VariBAD: A Very Good Method for Bayes-Adaptive Deep RL via Meta-Learning

Luisa Zintgraf; Kyriacos Shiarlis; Maximilian Igl; Sebastian Schulze; Yarin Gal; Katja Hofmann; Shimon Whiteson

VariBAD: A Very Good Method for Bayes-Adaptive Deep RL via Meta-Learning

Luisa Zintgraf ,
Kyriacos Shiarlis ,
Maximilian Igl ,
Sebastian Schulze ,
Yarin Gal ,
Katja Hofmann ,
Shimon Whiteson

Eighth International Conference on Learning Representations (ICLR) | April 2020

Download BibTex

Trading off exploration and exploitation in an unknown environment is key to maximising expected return during learning. A Bayes-optimal policy, which does so optimally, conditions its actions not only on the environment state but on the agent’s uncertainty about the environment.
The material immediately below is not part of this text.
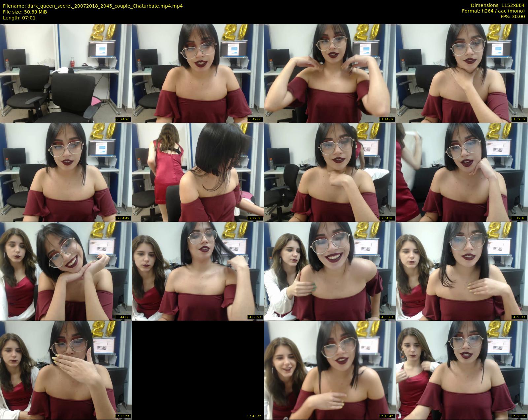Select the thumbnail marked 01:14.69
Image resolution: width=528 pixels, height=420 pixels.
click(330, 73)
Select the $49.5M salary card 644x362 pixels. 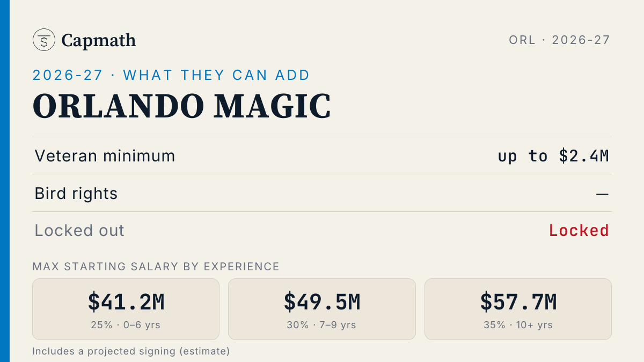click(322, 309)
Computing a Bayes-optimal policy is however intractable for all but the smallest tasks. In this paper, we introduce variational Bayes-Adaptive Deep RL (variBAD), a way to meta-learn to perform approximate inference in an unknown environment, and incorporate task uncertainty directly during action selection. In a grid-world domain, we illustrate how variBAD performs structured online exploration as a function of task uncertainty. We also evaluate variBAD on MuJoCo domains widely used in meta-RL and show that it achieves higher return during training than existing methods.